What the task asks:
Please repeat exactly the lines below from the line with "Task: Click the Enable all button label" to the line with "625x398 pixels.", including both, and leave out every picture.

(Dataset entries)
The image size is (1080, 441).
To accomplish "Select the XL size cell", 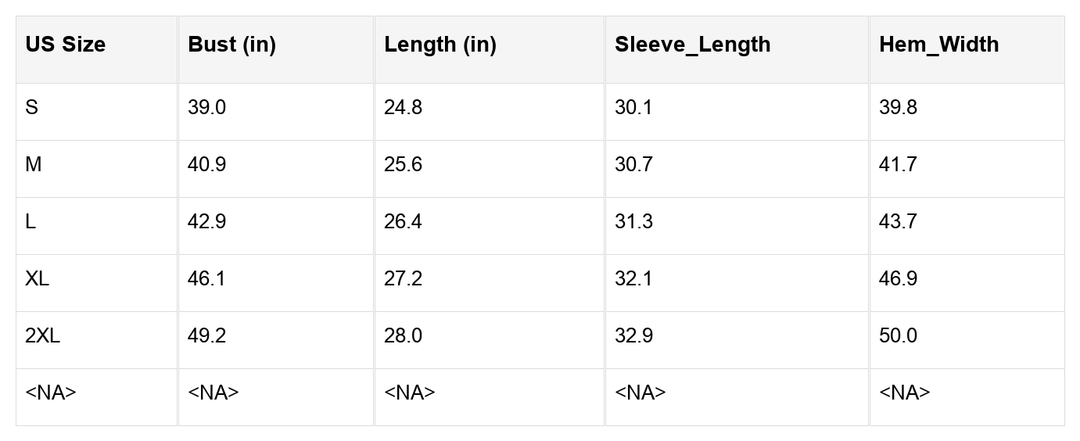I will click(37, 279).
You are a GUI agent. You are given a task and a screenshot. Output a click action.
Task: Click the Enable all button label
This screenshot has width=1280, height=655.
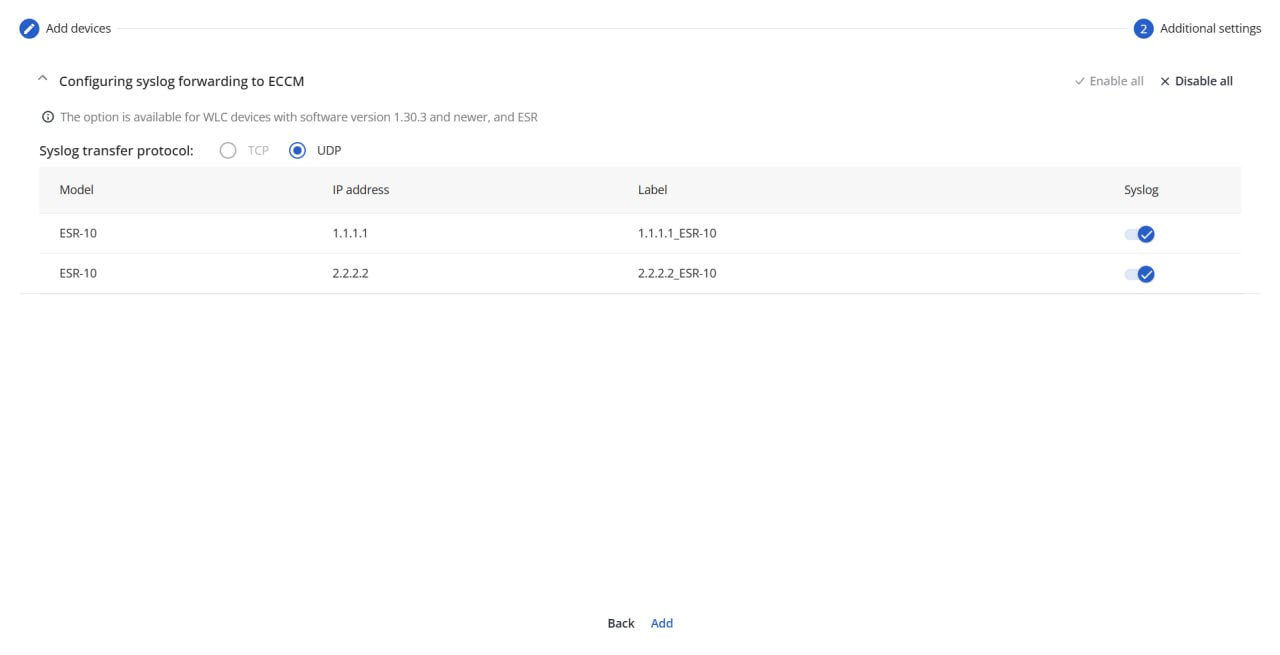tap(1116, 81)
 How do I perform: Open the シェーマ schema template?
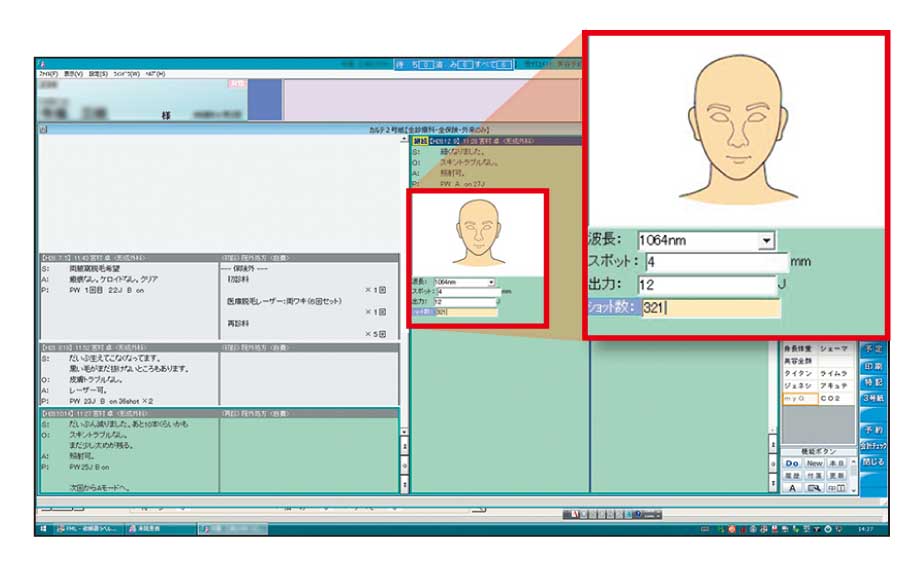pos(833,347)
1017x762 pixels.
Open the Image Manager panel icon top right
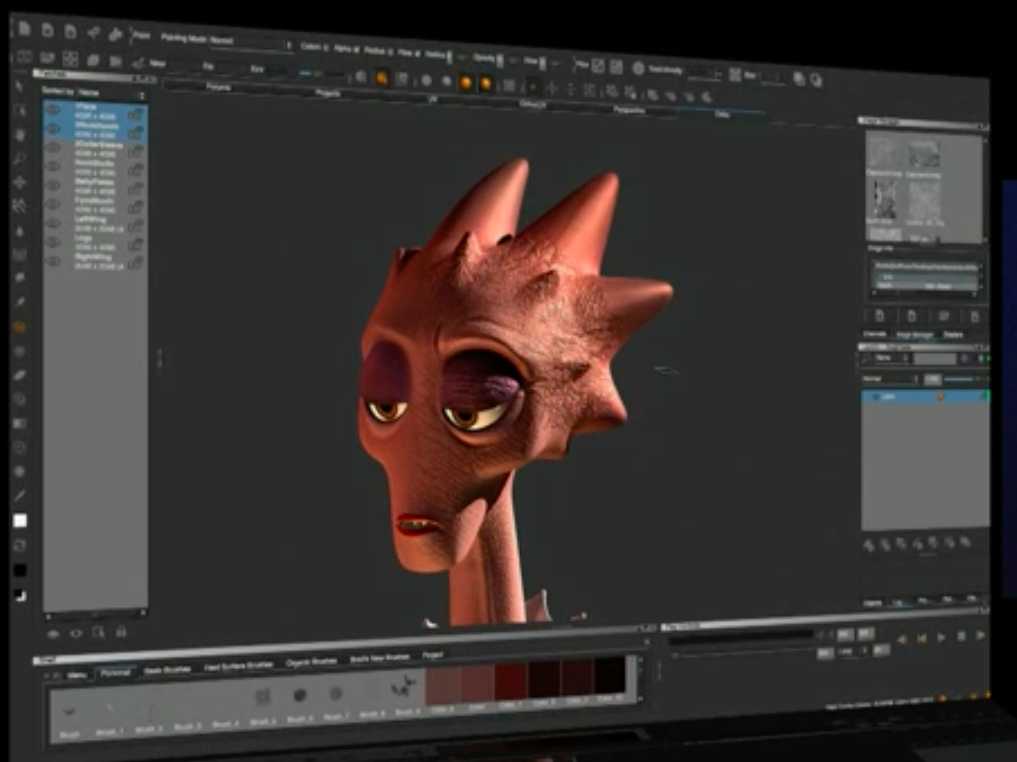click(x=913, y=331)
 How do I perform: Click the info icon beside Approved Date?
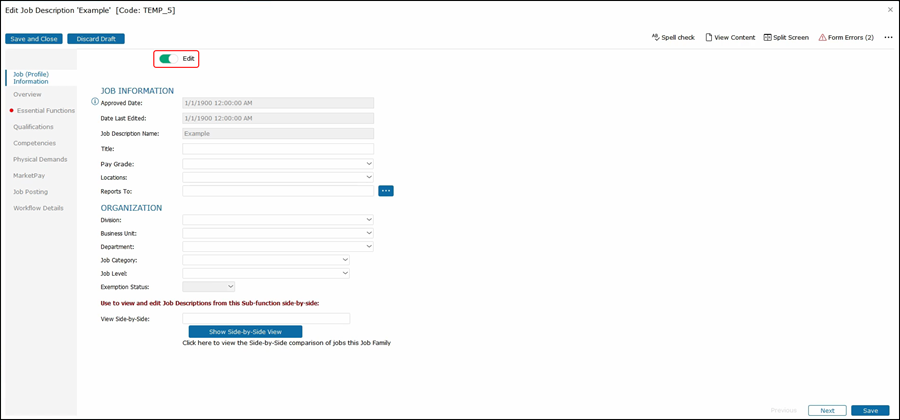[x=95, y=102]

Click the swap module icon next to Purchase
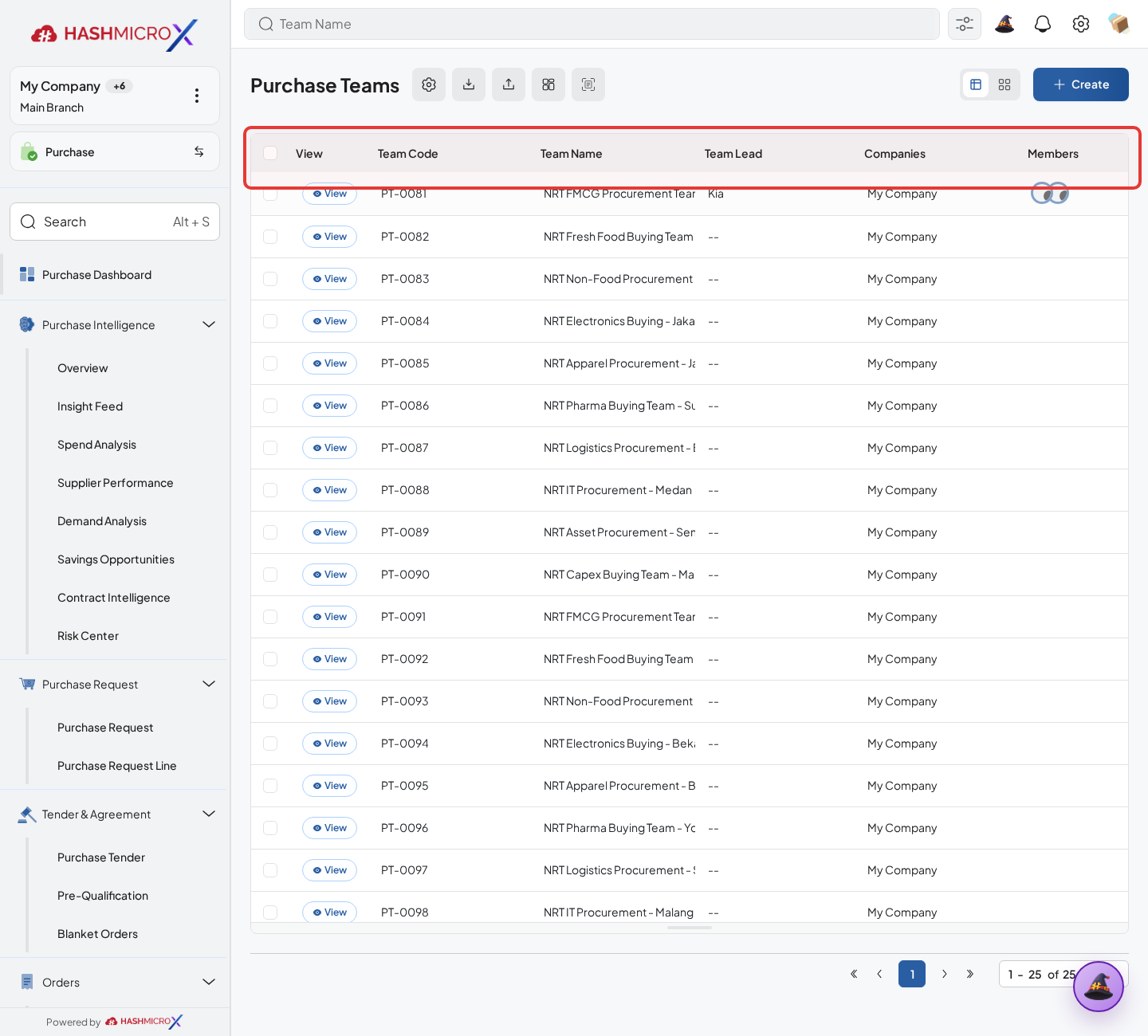point(199,151)
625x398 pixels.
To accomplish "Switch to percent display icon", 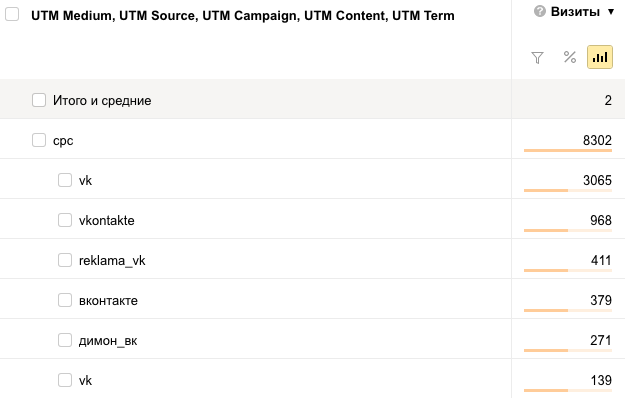I will pyautogui.click(x=570, y=57).
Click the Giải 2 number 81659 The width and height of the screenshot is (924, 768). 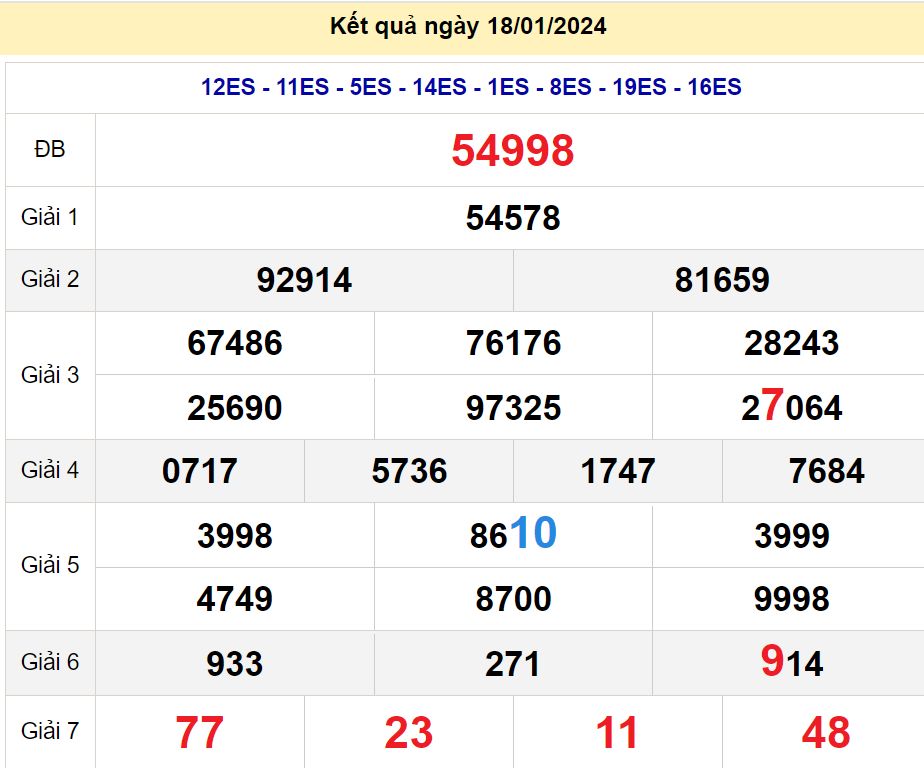pos(722,280)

Finished task:
Task: Click the Enable all button label
This screenshot has width=1280, height=655.
tap(1116, 81)
 How do I perform: Open the シェーマ schema template?
pos(833,347)
1017x762 pixels.
Open the Image Manager panel icon top right
click(x=913, y=331)
 How do I perform: Click the info icon beside Approved Date?
[x=95, y=102]

Click the swap module icon next to Purchase
point(199,151)
625x398 pixels.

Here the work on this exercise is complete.